Descobrir que o jogo final é sempre o próximo passo após o financiamento, seja o produto um documentário, uma colcha, um carregador de iPhone ou um relógio de pulso inteligente. E, no entanto, por mais tedioso que seja terminar um filme de forma satisfatória, relógios inteligentes e carregadores de iPhone deixam muito mais espaço para problemas.

Para Fawcett, o último ano foi essencialmente o processo de descobrir todos aqueles pequenos lugares onde as coisas podem dar errado. Foi um curso intensivo sobre tudo o que é necessário para colocar um produto nas mãos de um cliente - e uma educação sobre como isso pode acabar sendo tão caro. Finalmente entendi por que o custo de varejo de um produto é muito maior do que o custo de fabricação, diz ele.

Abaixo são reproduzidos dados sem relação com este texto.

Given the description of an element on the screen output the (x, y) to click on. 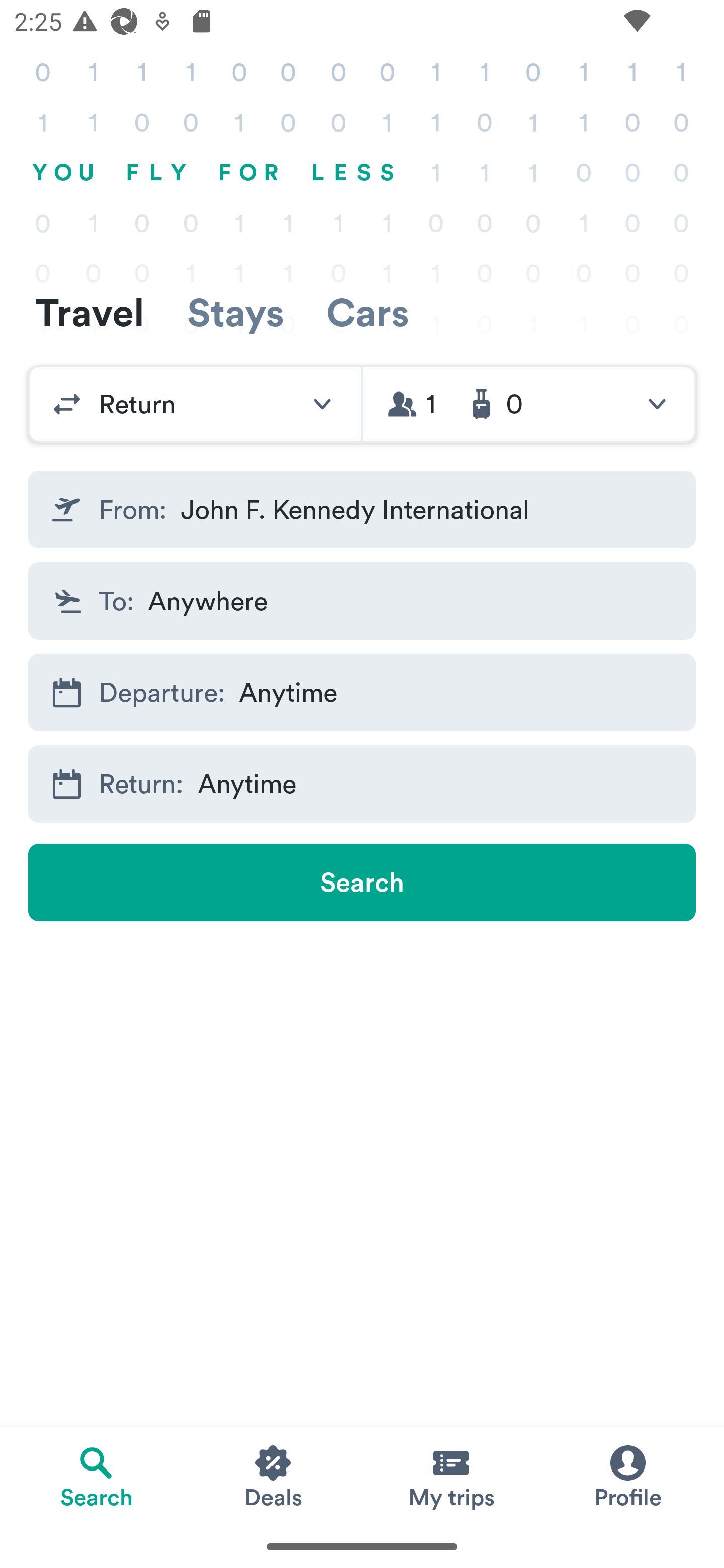
Travel (89, 311)
Stays (235, 311)
Cars (367, 311)
Return (194, 404)
Passengers 1 Bags 0 (528, 404)
From: John F. Kennedy International (361, 509)
To: Anywhere (361, 600)
Departure: Anytime (361, 692)
Return: Anytime (361, 783)
Search (361, 882)
Deals (273, 1475)
My trips (450, 1475)
Profile (627, 1475)
Given the description of an element on the screen output the (x, y) to click on. 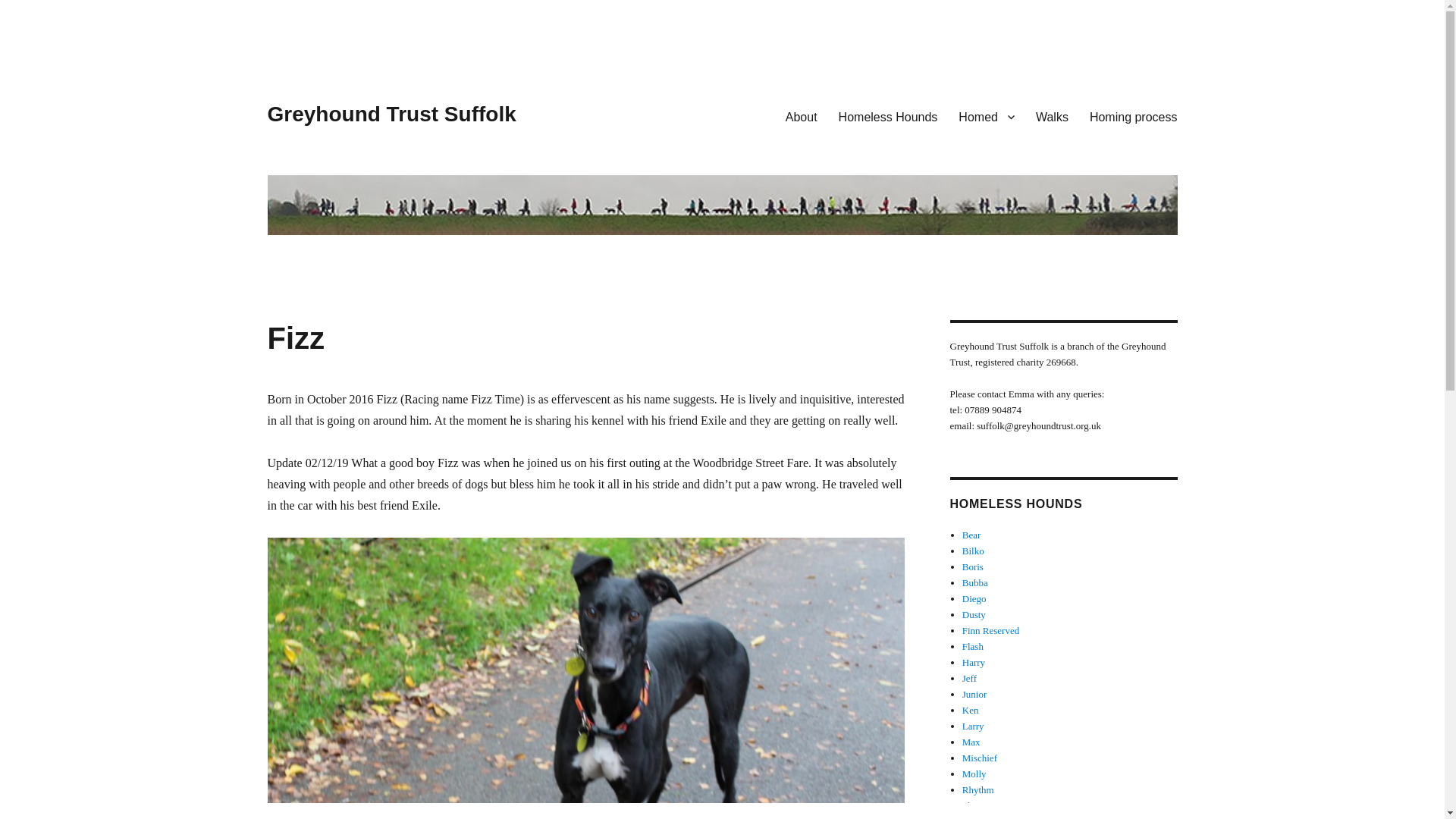
Rhythm (978, 789)
Jeff (969, 677)
Bilko (973, 550)
Bear (971, 534)
Homed (986, 116)
Bubba (975, 582)
Molly (974, 773)
Boris (973, 566)
Ken (970, 709)
Mischief (979, 757)
Homeless Hounds (888, 116)
Diego (974, 598)
Sparky (976, 817)
Homing process (1133, 116)
Larry (973, 726)
Given the description of an element on the screen output the (x, y) to click on. 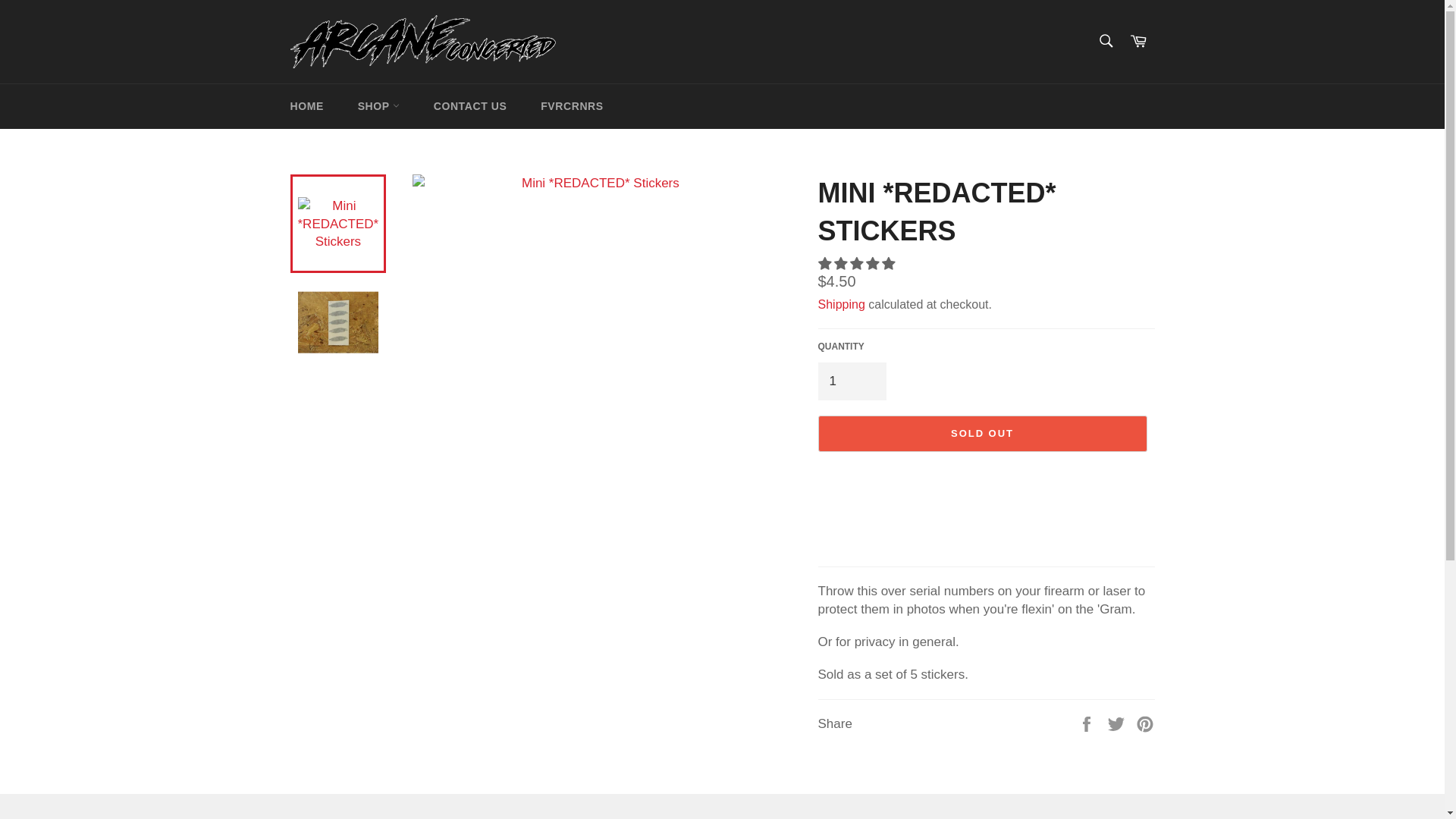
Shipping (840, 304)
FVRCRNRS (571, 106)
Tweet on Twitter (1117, 723)
SOLD OUT (981, 433)
Pin on Pinterest (1144, 723)
Search (1104, 40)
Tweet on Twitter (1117, 723)
SHOP (378, 106)
HOME (306, 106)
Share on Facebook (1088, 723)
1 (850, 380)
Share on Facebook (1088, 723)
Pin on Pinterest (1144, 723)
CONTACT US (470, 106)
Cart (1138, 41)
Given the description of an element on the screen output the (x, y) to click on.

Somamos toda a nossa cadeia de suprimentos, desde o primeiro fornecedor de matéria-prima até as mãos dos consumidores, e há 15 etapas, explica Fawcett, resumindo o trabalho árduo. Quinze pessoas diferentes que precisam ser pagas, desde o momento em que dizemos ‘construa’ até o momento em que o consumidor compra.

Cerca de um terço disso é manufatura; outro terço é a logística de transporte mundial; o resto envolve colocá-lo do armazém final nas mãos do consumidor. Mas tudo isso só acontece depois que o Kickstarter é um sucesso.

Só recentemente, finalmente, Fawcett conseguiu respirar um pouco, tendo elaborado uma cadeia de abastecimento que está operando sem problemas e sem supervisão constante. Ainda assim, ele e seus parceiros têm muito em que trabalhar. Eles estão ocupados planejando sua próxima campanha no Kickstarter.